● **Goal**
Please lay out the material below as a Markdown table with two columns, Row and Line: Row holds a running number and Line holds the line itself, with blank lines left out.

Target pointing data
[start]
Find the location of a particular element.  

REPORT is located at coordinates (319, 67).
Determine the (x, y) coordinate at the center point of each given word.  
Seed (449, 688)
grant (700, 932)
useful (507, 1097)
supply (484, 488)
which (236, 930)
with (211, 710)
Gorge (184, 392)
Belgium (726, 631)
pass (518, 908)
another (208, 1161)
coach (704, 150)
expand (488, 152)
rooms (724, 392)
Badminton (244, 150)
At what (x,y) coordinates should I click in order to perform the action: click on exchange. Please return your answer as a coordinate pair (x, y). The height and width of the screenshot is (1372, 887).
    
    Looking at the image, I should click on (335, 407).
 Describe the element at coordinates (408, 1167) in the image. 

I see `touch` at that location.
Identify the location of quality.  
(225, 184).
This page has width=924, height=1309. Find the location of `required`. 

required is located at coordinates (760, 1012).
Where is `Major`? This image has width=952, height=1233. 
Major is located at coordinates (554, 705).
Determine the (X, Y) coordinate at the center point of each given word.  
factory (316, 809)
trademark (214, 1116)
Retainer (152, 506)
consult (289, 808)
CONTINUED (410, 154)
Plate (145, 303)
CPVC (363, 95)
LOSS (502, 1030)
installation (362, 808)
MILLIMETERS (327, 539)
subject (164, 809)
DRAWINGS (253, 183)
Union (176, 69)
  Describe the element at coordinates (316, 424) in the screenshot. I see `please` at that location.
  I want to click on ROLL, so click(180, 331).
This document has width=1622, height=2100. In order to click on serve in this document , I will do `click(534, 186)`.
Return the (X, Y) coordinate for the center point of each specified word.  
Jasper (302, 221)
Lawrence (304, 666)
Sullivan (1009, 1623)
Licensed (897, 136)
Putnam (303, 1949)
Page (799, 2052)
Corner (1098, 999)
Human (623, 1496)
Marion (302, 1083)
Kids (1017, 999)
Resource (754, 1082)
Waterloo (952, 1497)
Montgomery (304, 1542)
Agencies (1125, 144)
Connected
[end]
● **Correct output**
| Row | Line |
|---|---|
| 1 | Find the location of a particular element.   |
| 2 | REPORT is located at coordinates (319, 67). |
| 3 | Determine the (x, y) coordinate at the center point of each given word.   |
| 4 | Seed (449, 688) |
| 5 | grant (700, 932) |
| 6 | useful (507, 1097) |
| 7 | supply (484, 488) |
| 8 | which (236, 930) |
| 9 | with (211, 710) |
| 10 | Gorge (184, 392) |
| 11 | Belgium (726, 631) |
| 12 | pass (518, 908) |
| 13 | another (208, 1161) |
| 14 | coach (704, 150) |
| 15 | expand (488, 152) |
| 16 | rooms (724, 392) |
| 17 | Badminton (244, 150) |
| 18 | At what (x,y) coordinates should I click in order to perform the action: click on exchange. Please return your answer as a coordinate pair (x, y). The height and width of the screenshot is (1372, 887). |
| 19 |     Looking at the image, I should click on (335, 407). |
| 20 |  Describe the element at coordinates (408, 1167) in the image.  |
| 21 | I see `touch` at that location. |
| 22 | Identify the location of quality.   |
| 23 | (225, 184). |
| 24 | This page has width=924, height=1309. Find the location of `required`.  |
| 25 | required is located at coordinates (760, 1012). |
| 26 | Where is `Major`? This image has width=952, height=1233.  |
| 27 | Major is located at coordinates (554, 705). |
| 28 | Determine the (X, Y) coordinate at the center point of each given word.   |
| 29 | factory (316, 809) |
| 30 | trademark (214, 1116) |
| 31 | Retainer (152, 506) |
| 32 | consult (289, 808) |
| 33 | CONTINUED (410, 154) |
| 34 | Plate (145, 303) |
| 35 | CPVC (363, 95) |
| 36 | LOSS (502, 1030) |
| 37 | installation (362, 808) |
| 38 | MILLIMETERS (327, 539) |
| 39 | subject (164, 809) |
| 40 | DRAWINGS (253, 183) |
| 41 | Union (176, 69) |
| 42 |   Describe the element at coordinates (316, 424) in the screenshot. I see `please` at that location. |
| 43 |   I want to click on ROLL, so click(180, 331). |
| 44 | This document has width=1622, height=2100. In order to click on serve in this document , I will do `click(534, 186)`. |
| 45 | Return the (X, Y) coordinate for the center point of each specified word.   |
| 46 | Jasper (302, 221) |
| 47 | Lawrence (304, 666) |
| 48 | Sullivan (1009, 1623) |
| 49 | Licensed (897, 136) |
| 50 | Putnam (303, 1949) |
| 51 | Page (799, 2052) |
| 52 | Corner (1098, 999) |
| 53 | Human (623, 1496) |
| 54 | Marion (302, 1083) |
| 55 | Kids (1017, 999) |
| 56 | Resource (754, 1082) |
| 57 | Waterloo (952, 1497) |
| 58 | Montgomery (304, 1542) |
| 59 | Agencies (1125, 144) |
| 60 | Connected |